В дальнейшем Военный госпиталь продолжает расширяться, в его комплекс входят здания разного времени. От XVIII века здесь остались петровская каменная церковь с больничной палатой и главный корпус, возведенный Еготовым. Сейчас трудно представить себе градостроительное значение госпиталя в ансамбле дворцовых построек и паркового ландшафта Лефортова: уже в XIX веке здесь произошли изменения (на месте служебных построек в парке и северной ограды, в непосредственной близости от госпиталя, были построены жилые двухэтажные дома). Однако старинные акварели и гравюры помогут представить нам весь ансамбль. Еще при жизни Еготова Военный госпиталь попал в список лучших зданий Москвы, и художник Ф. К. Соколов, рисуя архитектурные перспективы к генеральному плану столицы 1806–1808 гг., оставил нам в числе других акварель, изображавшую Слободской дворец и Главный военный госпиталь в Лефортове [Хранится в Государственном военно-историческом архиве]. Часто воспроизводится акварель Ф. Я. Алексеева из собрания Государственного Эрмитажа, запечатлевшая госпиталь со стороны Яузы.

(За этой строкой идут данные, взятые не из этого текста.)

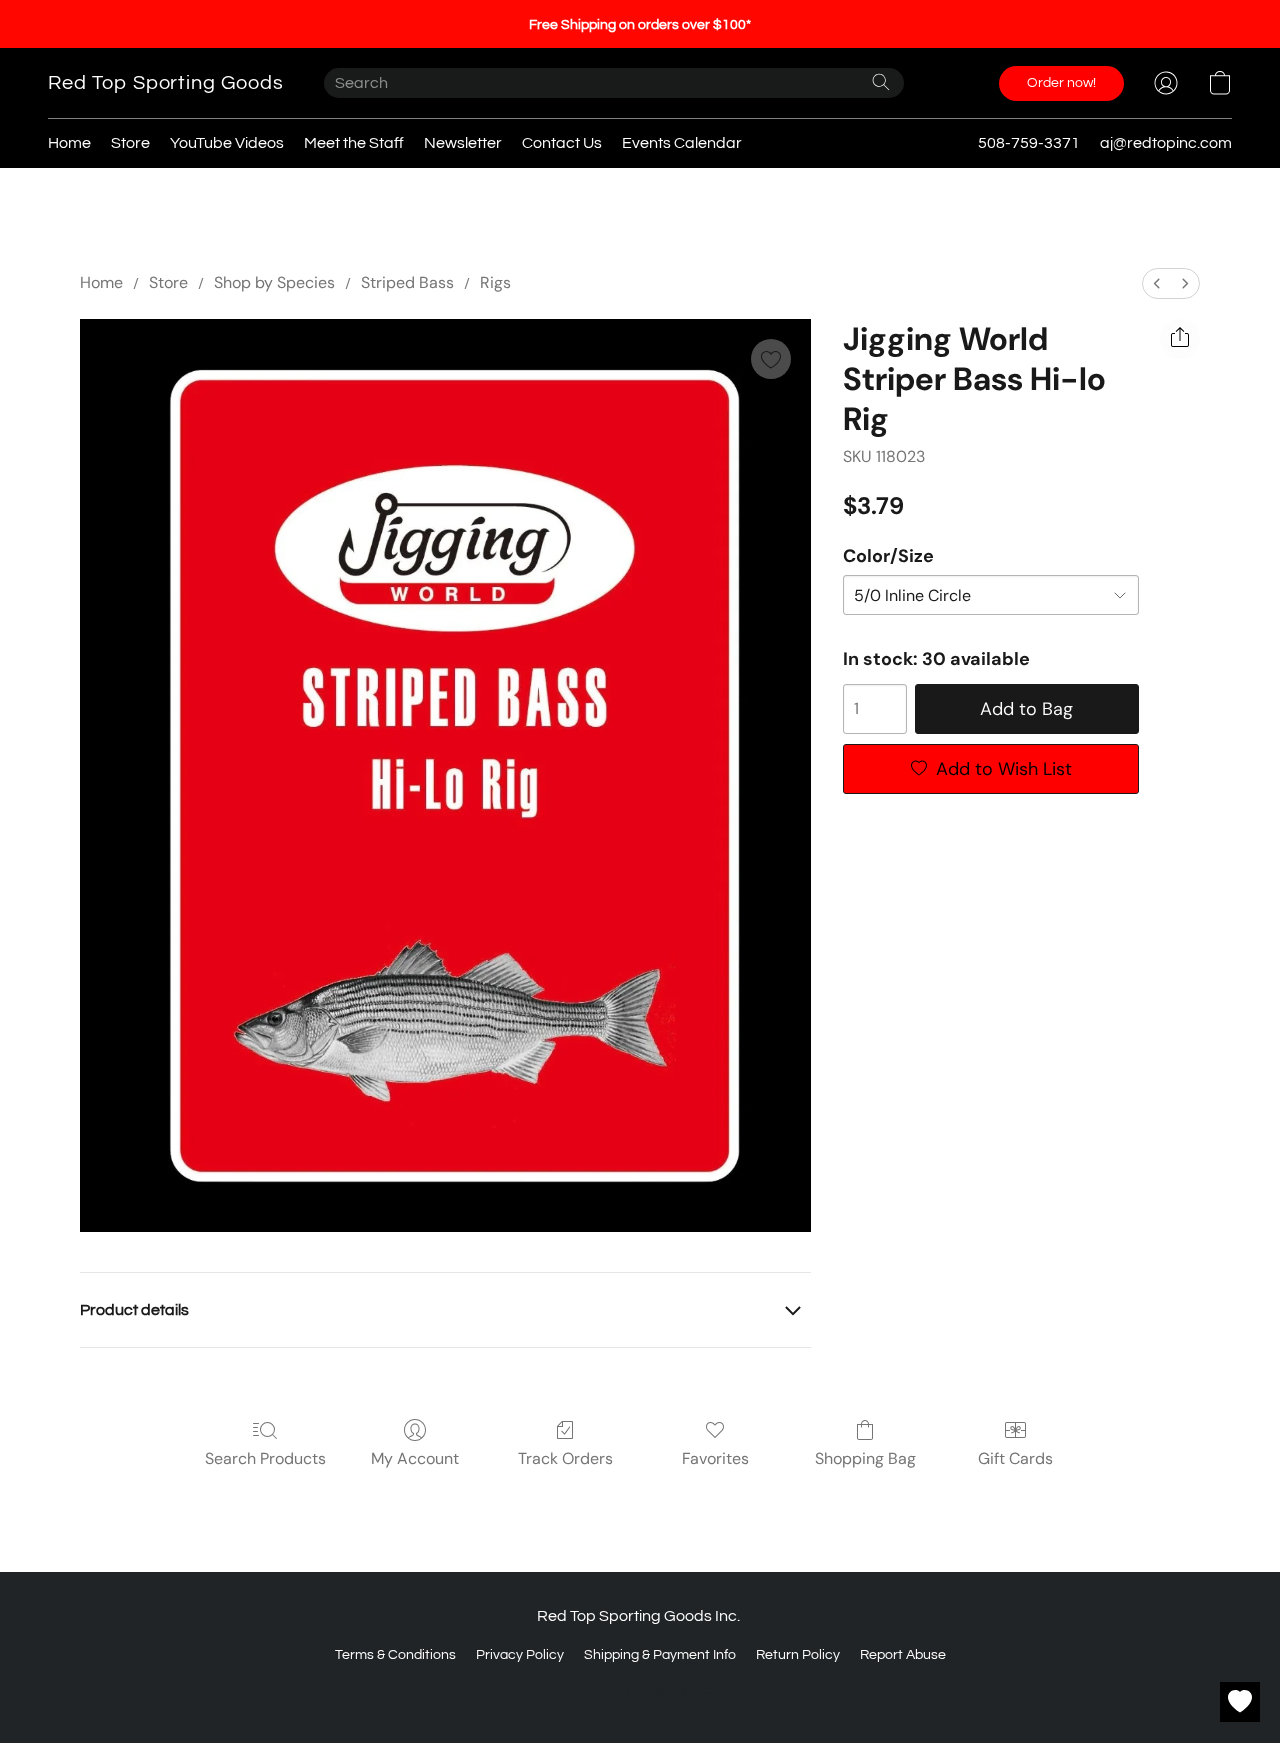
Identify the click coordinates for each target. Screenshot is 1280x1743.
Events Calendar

На начало XIX века приходится период творческой активности И. В. Еготова. Не прекращая работы над госпиталем, Еготов принимается за строительство главного дома в имении князя Н. А. Дурасова Люблино. Богатейший московский помещик, "евангельский богач", как называли его современники, Дурасов имел собственный дом на Покровке, славился хлебосольством и причудами. В конце 90-х годов, купив усадьбу у графини Разумовской, он принялся устраивать ее по своему вкусу. Дурасов завел здесь собственный театр — один из десяти известных тогда крепостных театров России, небольшой пансион для дворянских детей, оранжерею в десять залов, конный двор и другие службы. По примеру многих московских дворян он затевает большое загородное строительство с главным усадебным домом, куда гости могли съезжаться на балы, музицирования и театральные представления. План будущего сооружения, по мысли Дурасова, должен был иметь форму орденского креста, дабы увековечить в потомстве память о получении им креста Анны I степени.
Еготов принимает идею Дурасова и проектирует центрическую постройку, в основе плана которой используется сочетание креста и круга. Центром здания является ротонда, к которой под прямым углом примыкают четыре равновеликих зала. Над частью помещений второго этажа Еготов устраивает небольшие дополнительные помещения, примыкающие к купольной части ротонды. Отсюда посетители могли любоваться великолепной панорамой окрестностей. "Со всех сторон этого очаровательного места, — писала некая госпожа Вильмон, посетившая имение в 1805 г., - представляются новые виды, пленяющие взор своим разнообразием и счастливым сочетанием красок и теней; тут видны и кусты и рощи, луга и озера, горы и долины, а там вдали блестящие златоглавые купола московских церквей как бы заканчивают эту картину".
По внешнему периметру здания, объединяя помещения первого этажа в своеобразную анфиладу, проходит двухрядная галерея-колоннада. Легкая, изящная, с великолепными по рисунку капителями, она служит главным украшением здания и определяет его архитектурный масштаб. Вознесенная на белокаменный цоколь, колоннада сообщает постройке устремленность ввысь; этой же цели служила и скульптура, венчавшая ротонду.
Дворец Дурасова в Люблине выдержан до конца как ландшафтная постройка. Колоннада, высокие окна, видовые павильоны — все способствует раскрытию интерьеров в природу. Немалую роль в этом играет и то, что здание стоит на высоком холме, над прудом, в окружении прекрасного парка.
До наших дней дошли классические интерьеры дворца Дурасова. На стенах и потолке центрального круглого зала сохранилась живопись, имитирующая архитектурные декорации: кессоны, кан-нелированные пилястры и скульптурные рельефы. Залы были отделаны искусственным мрамором разных тонов, лепниной, живописными панно.